Personally, I'd write a function to insert into the table and make the app use
that, or create a view and have the app insert via that. Getting a result-set
back from an insert would spook me if I wasn't expecting it.
--
  Richard Huxton

Re: A problem with sequences...

From
Dmitry Tkach
Date:
>
>
>Well, in that case you need to setval() the sequence to something bigger than
>any used numbers after the import.
>
>
I know. (And I do).

>OK - let's look at the rule:
>
>create table answer
>(
>    id    serial primary key,
>    data  text
>);
>
>create rule answer_id_seq as on insert to answer do select coalesce (new.id,
>last_value) as id from answer_id_seq;
>
>Well - you're going to have problems if you do something like:
>
>INSERT INTO answer (data) (SELECT d FROM foo);
>
>I daresay you're not, but something to bear in mind.
>
That's fine. The problen in that case would be that I'll be always
getting back the last id inserted, right.
I've seen this happenning, and it is OK, because I only need that output
in this java app, and the java app only inserts them
one at a time.
(In fact, the most annoying thing with statement like that is having to
scroll through all of that useless output if there are too many rows in
foo - so, I usually just disable the rule whenever I am about to do
something like that)....

>
>To see why you're getting problems with duplicate ID numbers, open two psql
>windows and do:
>
>1> SELECT nextval('answer_id_seq');
>2> SELECT nextval('answer_id_seq');
>1> SELECT last_value FROM answer_id_seq;
>2> SELECT last_value FROM answer_id_seq;
>
>As you'll see, last_value isn't concurrent-safe like currval() and nextval()
>are.
>
Well... yeah. I know this. That's why I said in the very beginning, that
this rule is no good.
*However* this would only exp[lain a situation with my java app getting
an incorrect id back after inserting a row, but it never uses that id to
insert other rows (if it did, it would cause a duplication even if the
rule was safe), so, I still don't see any reason how this would cause a
duplicated id to be inserted - nextval() should still return unique
numbers, right? Once again, I know that last_val may not be the same
thing nextval() just returned, but the real question is how can this
possibly cause a duplicated id to be genrated???

>
>So - if you want to keep your rule, you'll want to rewrite it to use currval()
>as you mentioned.
>
>
Nah... I guess, I'll rather do something in the java (append ";select
currval..." to the insert statement).

>Personally, I'd write a function to insert into the table and make the app use
>that, or create a view and have the app insert via that. Getting a result-set
>back from an insert would spook me if I wasn't expecting it.
>
Well... If you do not expect it, you can just ignore it - it's not a big
deal :-)
I don't see how having a view would help...

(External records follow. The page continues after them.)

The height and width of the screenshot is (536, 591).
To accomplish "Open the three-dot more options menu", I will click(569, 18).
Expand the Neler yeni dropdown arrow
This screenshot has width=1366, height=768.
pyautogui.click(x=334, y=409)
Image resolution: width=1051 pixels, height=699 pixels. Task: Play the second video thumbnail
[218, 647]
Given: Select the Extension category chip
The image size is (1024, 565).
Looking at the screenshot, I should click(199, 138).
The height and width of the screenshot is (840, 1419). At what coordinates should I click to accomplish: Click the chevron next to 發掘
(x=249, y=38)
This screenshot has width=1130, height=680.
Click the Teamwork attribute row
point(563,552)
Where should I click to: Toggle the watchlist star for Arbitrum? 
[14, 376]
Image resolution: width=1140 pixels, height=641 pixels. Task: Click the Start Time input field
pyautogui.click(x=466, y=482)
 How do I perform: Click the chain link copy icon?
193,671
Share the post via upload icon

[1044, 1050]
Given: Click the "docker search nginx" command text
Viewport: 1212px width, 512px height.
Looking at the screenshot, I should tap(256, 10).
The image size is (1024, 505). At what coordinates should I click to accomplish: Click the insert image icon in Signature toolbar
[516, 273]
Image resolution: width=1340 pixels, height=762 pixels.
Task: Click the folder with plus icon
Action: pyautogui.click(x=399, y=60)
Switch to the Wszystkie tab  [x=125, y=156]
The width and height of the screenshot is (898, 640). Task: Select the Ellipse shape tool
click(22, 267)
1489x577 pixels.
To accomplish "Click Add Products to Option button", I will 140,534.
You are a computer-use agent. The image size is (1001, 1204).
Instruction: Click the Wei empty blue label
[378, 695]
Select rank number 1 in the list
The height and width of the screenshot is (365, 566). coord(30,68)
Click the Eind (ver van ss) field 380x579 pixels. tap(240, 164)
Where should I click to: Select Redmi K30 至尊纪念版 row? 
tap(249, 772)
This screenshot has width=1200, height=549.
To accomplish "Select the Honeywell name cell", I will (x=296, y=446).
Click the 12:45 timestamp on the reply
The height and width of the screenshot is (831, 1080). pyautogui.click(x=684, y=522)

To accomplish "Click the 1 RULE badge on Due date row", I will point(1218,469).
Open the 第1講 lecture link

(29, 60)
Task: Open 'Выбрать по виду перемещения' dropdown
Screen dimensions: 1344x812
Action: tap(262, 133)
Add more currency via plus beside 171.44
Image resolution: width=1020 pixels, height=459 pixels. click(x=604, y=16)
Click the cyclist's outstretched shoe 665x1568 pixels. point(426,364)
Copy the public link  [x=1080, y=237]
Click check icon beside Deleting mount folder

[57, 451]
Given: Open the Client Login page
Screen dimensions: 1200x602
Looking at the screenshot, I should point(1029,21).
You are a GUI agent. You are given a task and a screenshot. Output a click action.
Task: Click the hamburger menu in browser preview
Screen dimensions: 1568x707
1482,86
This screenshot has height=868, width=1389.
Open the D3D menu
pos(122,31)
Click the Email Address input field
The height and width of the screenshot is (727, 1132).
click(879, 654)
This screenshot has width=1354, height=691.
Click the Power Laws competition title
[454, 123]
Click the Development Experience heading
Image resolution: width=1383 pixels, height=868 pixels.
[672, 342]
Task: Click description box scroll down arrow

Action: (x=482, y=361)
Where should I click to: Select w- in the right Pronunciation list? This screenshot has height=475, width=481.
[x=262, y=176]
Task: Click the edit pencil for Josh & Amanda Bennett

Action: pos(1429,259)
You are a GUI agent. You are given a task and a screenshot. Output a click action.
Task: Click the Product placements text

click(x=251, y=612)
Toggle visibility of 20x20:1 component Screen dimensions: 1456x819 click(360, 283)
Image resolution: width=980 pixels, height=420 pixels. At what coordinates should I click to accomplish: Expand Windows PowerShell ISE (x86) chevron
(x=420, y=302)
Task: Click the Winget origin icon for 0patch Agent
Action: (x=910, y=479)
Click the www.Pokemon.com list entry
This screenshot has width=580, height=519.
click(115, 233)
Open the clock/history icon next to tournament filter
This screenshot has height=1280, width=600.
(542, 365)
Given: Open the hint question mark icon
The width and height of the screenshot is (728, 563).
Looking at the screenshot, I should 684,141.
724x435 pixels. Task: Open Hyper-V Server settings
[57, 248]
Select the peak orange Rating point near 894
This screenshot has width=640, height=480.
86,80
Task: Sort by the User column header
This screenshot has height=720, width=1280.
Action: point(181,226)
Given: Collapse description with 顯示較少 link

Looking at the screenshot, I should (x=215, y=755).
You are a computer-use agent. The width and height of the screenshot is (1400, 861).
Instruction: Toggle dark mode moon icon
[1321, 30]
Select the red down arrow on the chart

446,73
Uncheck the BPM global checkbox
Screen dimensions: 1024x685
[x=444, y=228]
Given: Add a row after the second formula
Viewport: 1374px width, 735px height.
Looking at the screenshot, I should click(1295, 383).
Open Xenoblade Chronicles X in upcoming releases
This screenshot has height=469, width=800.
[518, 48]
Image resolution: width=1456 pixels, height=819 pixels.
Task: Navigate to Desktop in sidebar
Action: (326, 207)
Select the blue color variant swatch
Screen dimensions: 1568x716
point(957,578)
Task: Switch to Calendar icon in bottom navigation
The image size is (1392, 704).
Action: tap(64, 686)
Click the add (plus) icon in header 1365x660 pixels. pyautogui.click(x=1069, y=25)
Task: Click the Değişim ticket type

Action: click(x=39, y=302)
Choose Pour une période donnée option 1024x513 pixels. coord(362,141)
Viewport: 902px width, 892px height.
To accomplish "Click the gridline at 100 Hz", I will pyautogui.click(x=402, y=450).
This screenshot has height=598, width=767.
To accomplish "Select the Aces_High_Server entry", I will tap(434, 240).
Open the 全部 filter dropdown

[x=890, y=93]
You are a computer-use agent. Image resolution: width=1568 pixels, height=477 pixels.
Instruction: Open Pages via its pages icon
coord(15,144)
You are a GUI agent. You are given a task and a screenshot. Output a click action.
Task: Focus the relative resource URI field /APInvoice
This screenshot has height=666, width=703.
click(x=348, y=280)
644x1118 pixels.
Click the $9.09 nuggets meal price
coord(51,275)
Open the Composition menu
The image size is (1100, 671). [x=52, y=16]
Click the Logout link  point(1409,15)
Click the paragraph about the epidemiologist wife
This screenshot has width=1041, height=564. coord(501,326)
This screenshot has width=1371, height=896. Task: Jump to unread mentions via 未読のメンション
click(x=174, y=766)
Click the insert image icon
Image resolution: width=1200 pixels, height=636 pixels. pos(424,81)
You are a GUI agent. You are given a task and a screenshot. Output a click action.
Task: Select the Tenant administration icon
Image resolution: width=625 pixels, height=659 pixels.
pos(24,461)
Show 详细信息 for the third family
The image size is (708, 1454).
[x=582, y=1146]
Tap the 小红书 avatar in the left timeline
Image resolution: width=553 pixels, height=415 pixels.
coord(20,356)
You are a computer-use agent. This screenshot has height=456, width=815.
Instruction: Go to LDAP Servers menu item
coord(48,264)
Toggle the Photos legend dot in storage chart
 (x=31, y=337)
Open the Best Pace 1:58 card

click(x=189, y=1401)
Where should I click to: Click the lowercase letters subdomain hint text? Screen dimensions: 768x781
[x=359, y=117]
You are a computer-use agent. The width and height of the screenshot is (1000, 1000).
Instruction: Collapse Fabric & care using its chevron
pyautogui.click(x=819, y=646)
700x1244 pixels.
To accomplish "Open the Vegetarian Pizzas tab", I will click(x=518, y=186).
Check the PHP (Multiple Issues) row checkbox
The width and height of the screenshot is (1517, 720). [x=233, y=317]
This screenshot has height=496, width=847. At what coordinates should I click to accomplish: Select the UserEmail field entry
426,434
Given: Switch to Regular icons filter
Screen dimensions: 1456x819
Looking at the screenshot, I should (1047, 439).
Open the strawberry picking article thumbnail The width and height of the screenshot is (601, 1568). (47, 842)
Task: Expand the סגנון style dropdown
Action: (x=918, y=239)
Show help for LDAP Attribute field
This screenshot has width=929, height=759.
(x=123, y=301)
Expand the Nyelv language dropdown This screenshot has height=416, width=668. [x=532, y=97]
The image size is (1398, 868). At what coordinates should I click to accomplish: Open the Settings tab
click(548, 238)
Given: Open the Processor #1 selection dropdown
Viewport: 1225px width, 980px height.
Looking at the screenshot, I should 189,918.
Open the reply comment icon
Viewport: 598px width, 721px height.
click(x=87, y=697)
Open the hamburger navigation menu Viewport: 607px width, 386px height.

As for the function, I would have to create many of them - one for each
table I need to insert into, because the arguments would be different,
and with the rule I was able to get away with only writing it once ...
If postgres had something like (void *) to pass to a function (and also
if it allowed variable number of parameters), I would ceratinly stick
with the function solution, because then I would also be able to cache a
query plan...

Dima





Re: A problem with sequences...

From
Dmitry Tkach
Date:
I got it!

For those, who are still wonderring, the actual problem had nothing to do with that rule.

I was loading some stuff into the database through a sql script (copy from etc...), and in the end of it I did:

select setval('answer_id_seq', id) from answer order by id desc limit 1;

Now, for some reason this reports a correct value, but what actually gets set is wrong!
Here is an example:

rapidb=# select max(id) from answer;
   max
-------
  25000
(1 row)

rapidb=# select last_value from answer_id_seq;
  last_value
------------
       22124
(1 row)

rapidb=# select setval ('answer_id_seq', id) from answer order by id desc limit 1;
  setval
--------
   25000
(1 row)

rapidb=# select currval('answer_id_seq');
  currval
---------
    21452
(1 row)

So, the question I have now is - what's going on?
How come setval() reports 25000, but the currval changes to 21452
If my query is wrong (and I can't really see what's wrong with it), then why does it report the correct value?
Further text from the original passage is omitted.